» **What you will do**: In the material below, how many lines include the word "savoir"? Write only the number.

[Dataset records — start]

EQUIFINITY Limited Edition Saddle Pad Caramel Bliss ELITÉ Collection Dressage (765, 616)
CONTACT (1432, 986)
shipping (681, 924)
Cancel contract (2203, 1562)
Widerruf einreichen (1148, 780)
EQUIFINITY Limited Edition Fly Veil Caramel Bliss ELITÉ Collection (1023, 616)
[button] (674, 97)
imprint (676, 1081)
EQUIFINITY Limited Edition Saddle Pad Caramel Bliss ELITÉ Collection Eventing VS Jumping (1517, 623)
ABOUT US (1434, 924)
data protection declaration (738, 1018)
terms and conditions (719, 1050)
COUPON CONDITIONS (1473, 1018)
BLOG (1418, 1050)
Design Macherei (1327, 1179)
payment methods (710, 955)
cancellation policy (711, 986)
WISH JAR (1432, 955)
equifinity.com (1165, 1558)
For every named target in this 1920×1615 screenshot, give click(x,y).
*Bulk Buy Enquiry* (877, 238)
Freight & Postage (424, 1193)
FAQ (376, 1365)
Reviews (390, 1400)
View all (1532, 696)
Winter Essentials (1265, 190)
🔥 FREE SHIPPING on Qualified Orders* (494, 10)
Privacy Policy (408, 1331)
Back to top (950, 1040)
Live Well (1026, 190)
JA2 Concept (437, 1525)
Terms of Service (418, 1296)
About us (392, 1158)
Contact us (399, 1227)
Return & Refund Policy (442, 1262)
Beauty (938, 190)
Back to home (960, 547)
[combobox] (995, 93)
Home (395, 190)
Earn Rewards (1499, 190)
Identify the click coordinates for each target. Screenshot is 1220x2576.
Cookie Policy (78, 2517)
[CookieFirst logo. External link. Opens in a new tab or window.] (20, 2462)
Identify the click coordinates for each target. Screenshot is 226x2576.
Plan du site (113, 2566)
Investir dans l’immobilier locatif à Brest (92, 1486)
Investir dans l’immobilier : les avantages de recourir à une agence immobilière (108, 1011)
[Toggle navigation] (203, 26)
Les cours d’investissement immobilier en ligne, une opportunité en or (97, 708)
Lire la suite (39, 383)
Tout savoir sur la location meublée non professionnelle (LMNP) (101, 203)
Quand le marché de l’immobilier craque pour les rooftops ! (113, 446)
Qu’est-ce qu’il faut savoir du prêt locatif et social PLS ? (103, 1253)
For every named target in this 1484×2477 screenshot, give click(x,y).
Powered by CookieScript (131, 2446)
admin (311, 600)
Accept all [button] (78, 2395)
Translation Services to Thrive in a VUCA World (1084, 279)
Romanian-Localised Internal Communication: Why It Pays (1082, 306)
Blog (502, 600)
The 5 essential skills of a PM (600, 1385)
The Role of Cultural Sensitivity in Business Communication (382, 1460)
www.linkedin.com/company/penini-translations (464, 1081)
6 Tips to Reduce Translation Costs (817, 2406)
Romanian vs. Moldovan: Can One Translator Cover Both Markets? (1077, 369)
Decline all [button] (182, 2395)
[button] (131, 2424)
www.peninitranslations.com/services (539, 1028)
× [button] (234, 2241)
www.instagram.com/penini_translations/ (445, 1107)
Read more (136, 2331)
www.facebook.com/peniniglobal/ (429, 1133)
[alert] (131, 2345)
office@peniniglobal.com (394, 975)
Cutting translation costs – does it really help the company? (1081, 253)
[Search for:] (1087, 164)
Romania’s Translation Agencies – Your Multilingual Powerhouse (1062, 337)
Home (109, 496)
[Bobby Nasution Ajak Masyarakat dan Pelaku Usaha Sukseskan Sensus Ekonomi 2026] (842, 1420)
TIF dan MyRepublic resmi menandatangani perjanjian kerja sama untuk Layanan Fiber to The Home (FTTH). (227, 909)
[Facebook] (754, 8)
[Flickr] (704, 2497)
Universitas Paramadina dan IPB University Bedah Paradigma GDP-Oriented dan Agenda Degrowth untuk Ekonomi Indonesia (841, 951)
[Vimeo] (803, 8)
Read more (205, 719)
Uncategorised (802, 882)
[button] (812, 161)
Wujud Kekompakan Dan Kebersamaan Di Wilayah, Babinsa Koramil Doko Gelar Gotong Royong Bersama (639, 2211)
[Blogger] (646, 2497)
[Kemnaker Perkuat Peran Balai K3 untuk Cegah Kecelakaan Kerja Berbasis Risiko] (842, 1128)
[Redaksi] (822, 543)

[Dataset records — finish]

» **Task answer**: 2